A polícia quer reescrever a sua história
Documentário, revista e política são alguns artifícios para melhorar a imagem da instituição

Em um país onde cinco pessoas são mortas por dia por policiais, é cada vez mais evidente a luta que as instituições fazem para reescrever suas histórias tentando se aproximar mais da população. Para isso, agem em várias frentes, ainda que indiretamente. Uma delas é por meio de filmes que vangloriam a atuação de um batalhão reconhecidamente violento. A outra é lançando, cada ano mais, um número maior de candidatos a deputados federais e estaduais pelo Brasil.
No mês passado, a produtora HDV Studio lançou o documentário A verdadeira história da Rota, no qual conta a história desse grupamento da PM paulista, por meio de depoimentos de policiais e admiradores. “Sabemos que a Rota sempre foi polêmica. Até tivemos dificuldade em obter patrocínios por conta disso. Mas decidimos investir no projeto e dar a versão dos policiais sobre a própria Rota, até porque, o lado dos bandidos todo mundo já ouviu”, diz o cineasta Elias Júnior, diretor do primeiro documentário de uma trilogia que será toda lançada até o próximo ano. Os outros filmes tratarão do julgamento do massacre do Carandiru e dos dias atuais do batalhão mais temido pelos criminosos. “Não é um filme institucional”, sentencia o cineasta.
Antes destes filmes de Elias, já havia outras iniciativas como o um longa-metragem lançado por ele em 2009 (Rota Comando) e o programa Polícia 24h, transmitido pela Band. Em ambos os casos, a maior parte das imagens são captadas por equipes que acompanham os policiais em ocorrências principalmente no Rio de Janeiro e em São Paulo, o que não é uma prática comum para quem não é policial. Todas essa obras contrastam com o livro Rota 66 - A história da polícia que mata, de autoria do jornalista Caco Barcellos, lançado no início da década de 1990, em São Paulo.
Na capital paulista, aliás, um ex-comandante da Rota lançou recentemente uma revista em quadrinhos em que ele é um herói. Esse ex-comandante, o coronel Paulo Lucinda Telhada é vereador e candidato a deputado estadual pelo PSDB. Ele já afirmou que pagou os custos da publicação e que sua ideia não era se valorizar. “O que está na revista é o que todos os policiais fazem diariamente para defender a sociedade, não sou melhor que nenhum deles”, afirmou em entrevista à Folha de S. Paulo.
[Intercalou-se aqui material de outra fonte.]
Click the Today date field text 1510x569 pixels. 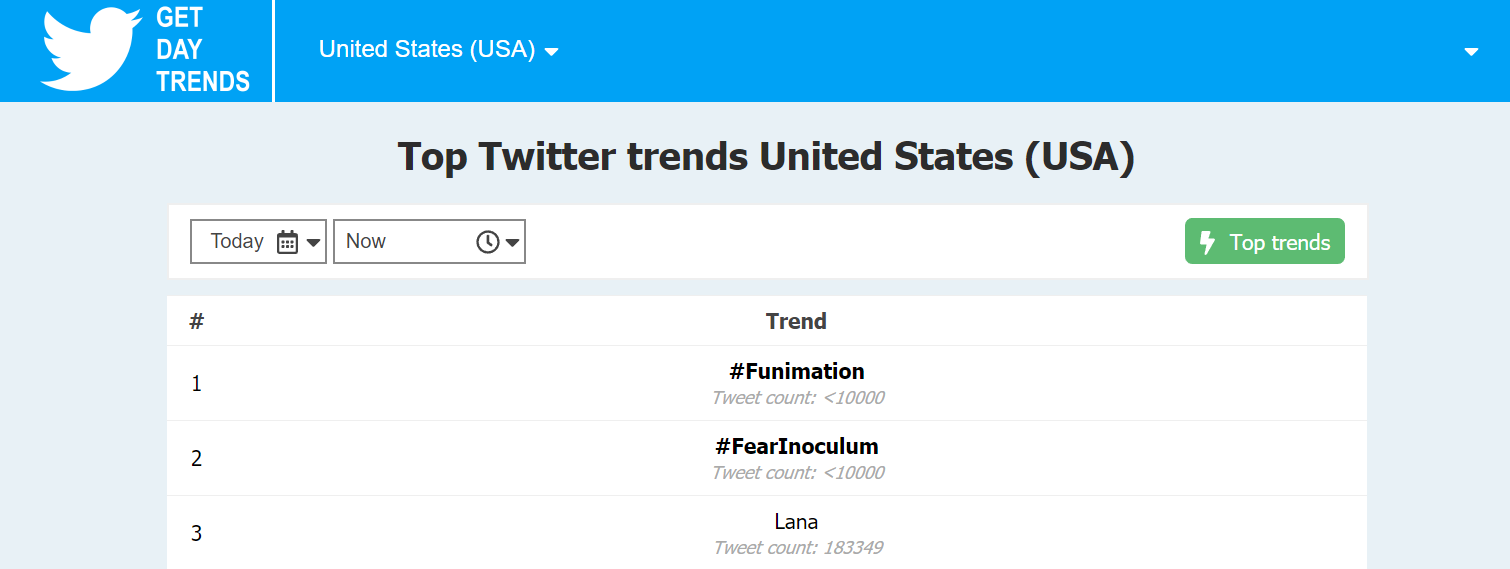[x=237, y=241]
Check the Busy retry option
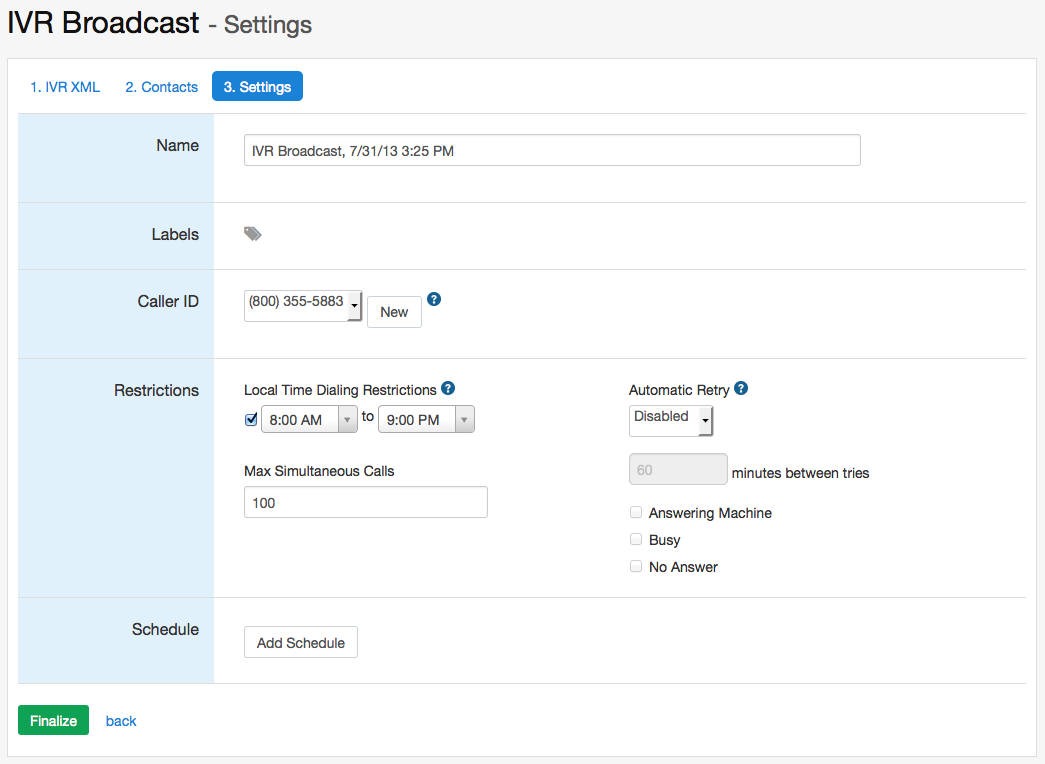This screenshot has width=1045, height=764. 636,539
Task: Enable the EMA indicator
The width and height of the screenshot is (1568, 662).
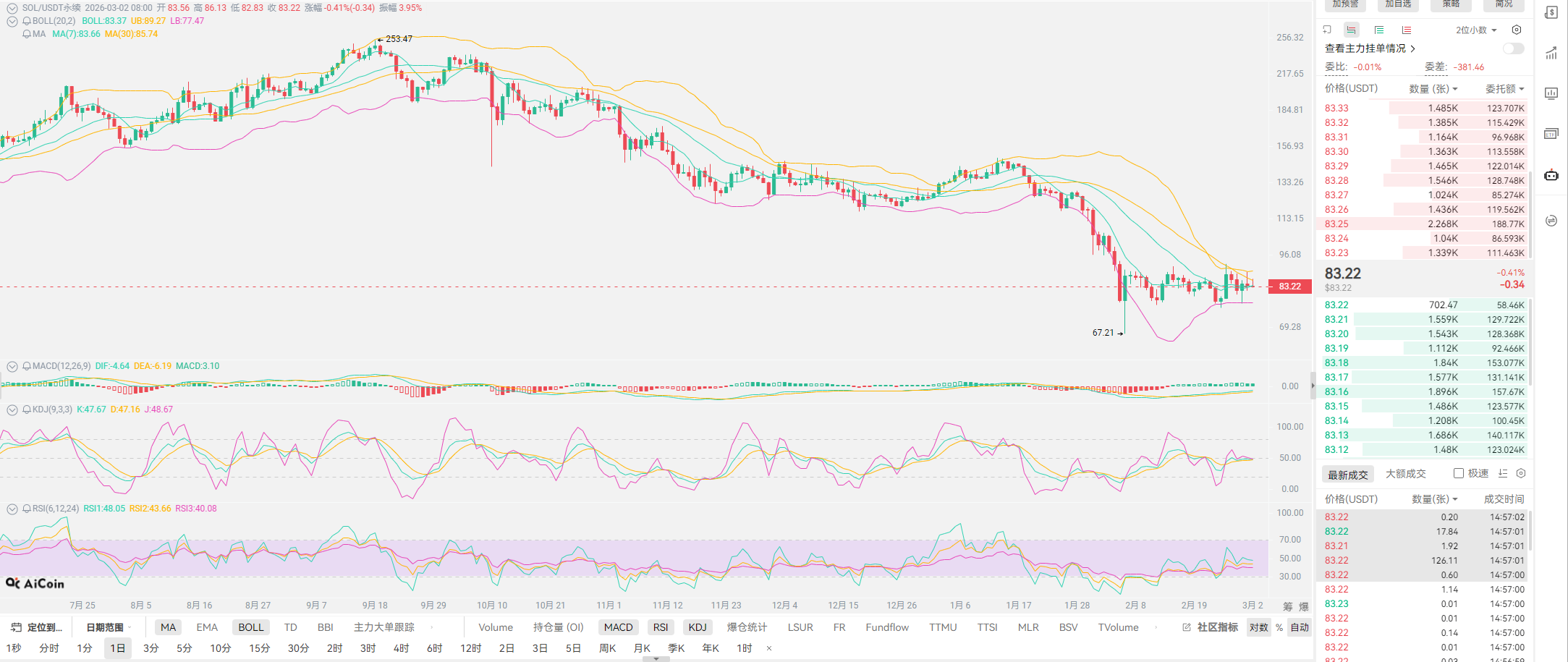Action: click(207, 627)
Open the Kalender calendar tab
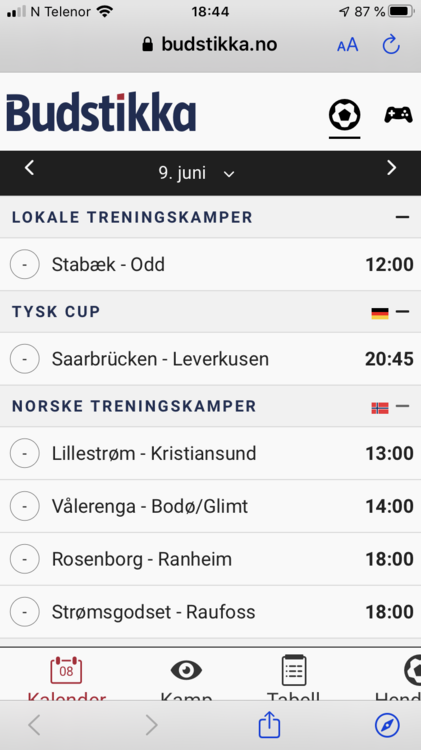This screenshot has width=421, height=750. point(66,679)
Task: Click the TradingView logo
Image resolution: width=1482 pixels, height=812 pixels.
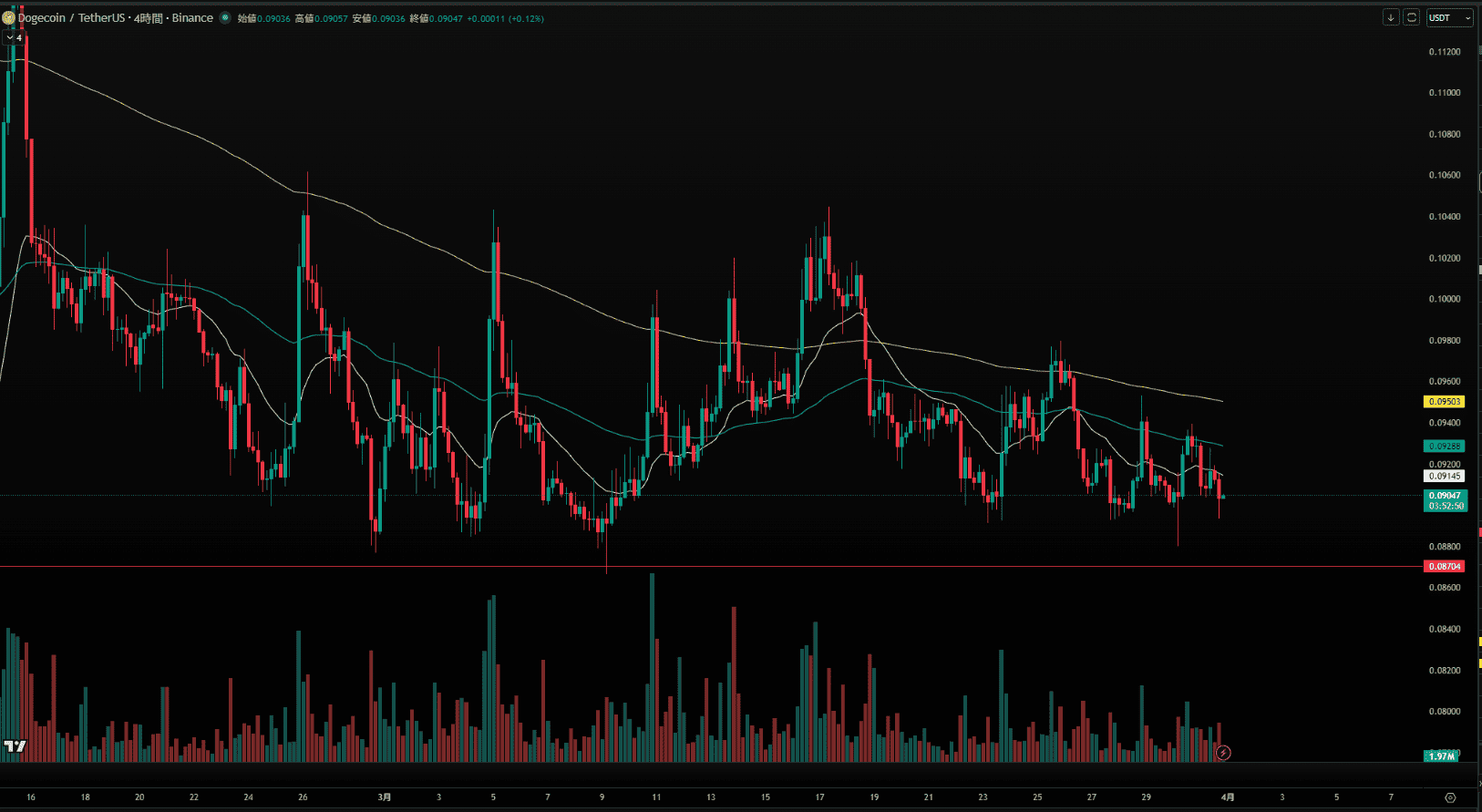Action: 15,746
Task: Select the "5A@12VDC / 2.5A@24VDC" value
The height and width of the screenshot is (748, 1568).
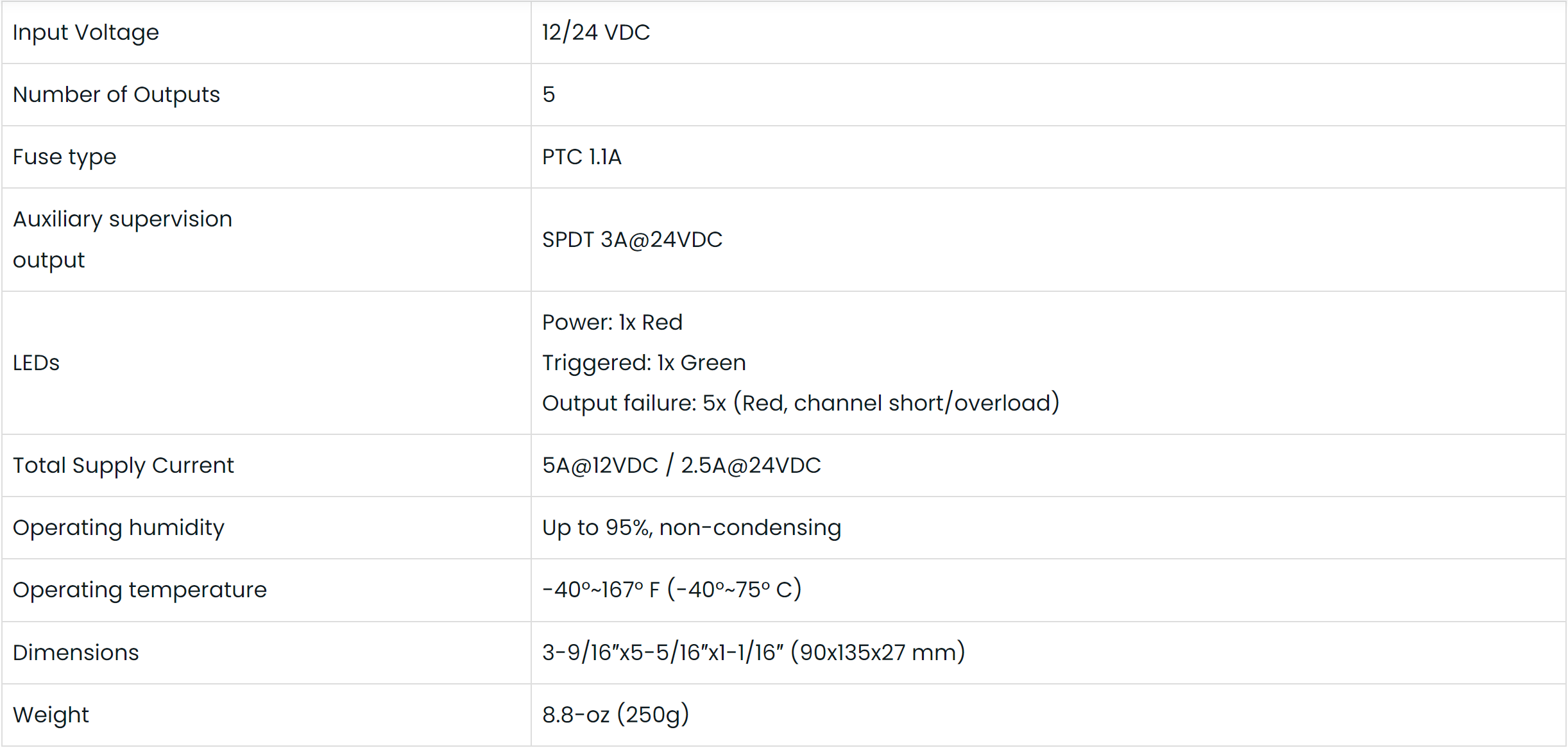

“A figura do policial herói, valente, resolutivo, vai de encontro ao que boa parte da população espera e o Telhada tem um feeling marqueteiro. Ele soube aproveitar da história da polícia em benefício próprio”, diz o coronel José Vicente da Silva, ex-secretário Nacional de Segurança Pública e professor em cursos de formação da Polícia Militar paulista. Procurado nesta segunda-feira, Telhada não quis conceder entrevista.
Urnas
No âmbito político, além do vereador, outros 26 policiais concorrerão a cargos políticos em São Paulo, entre eles, ex-comandantes da corporação. No Brasil, o número passa de 350 entre policiais militares, civis e federais. E por que tantos policiais buscam a carreira política?
Para Silva há duas razões. A corporativa: “Os policiais são a categoria mais corporativa que existe e talvez queiram fazer o bem por meio de um cargo eletivo ou para defender sua própria categoria”. E a institucional: “Há muitas entidades que representam os policiais e, quando o policial entra em uma delas, acaba picado pela mosca azul e busca mais poder. Por isso, debandam para a política”.
E a busca pelo voto dos eleitores costuma gerar resultados. Na maioria dos Estados há algum deputado estadual ou federal que um dia já foi policial. Alguns até repetem o velho chavão que arrepia os militantes de direitos humanos, de que bandido bom é bandido morto. “Extraoficialmente parte da população até repete esse discurso. E isso é algo que precisa mudar”, avalia o coronel Silva.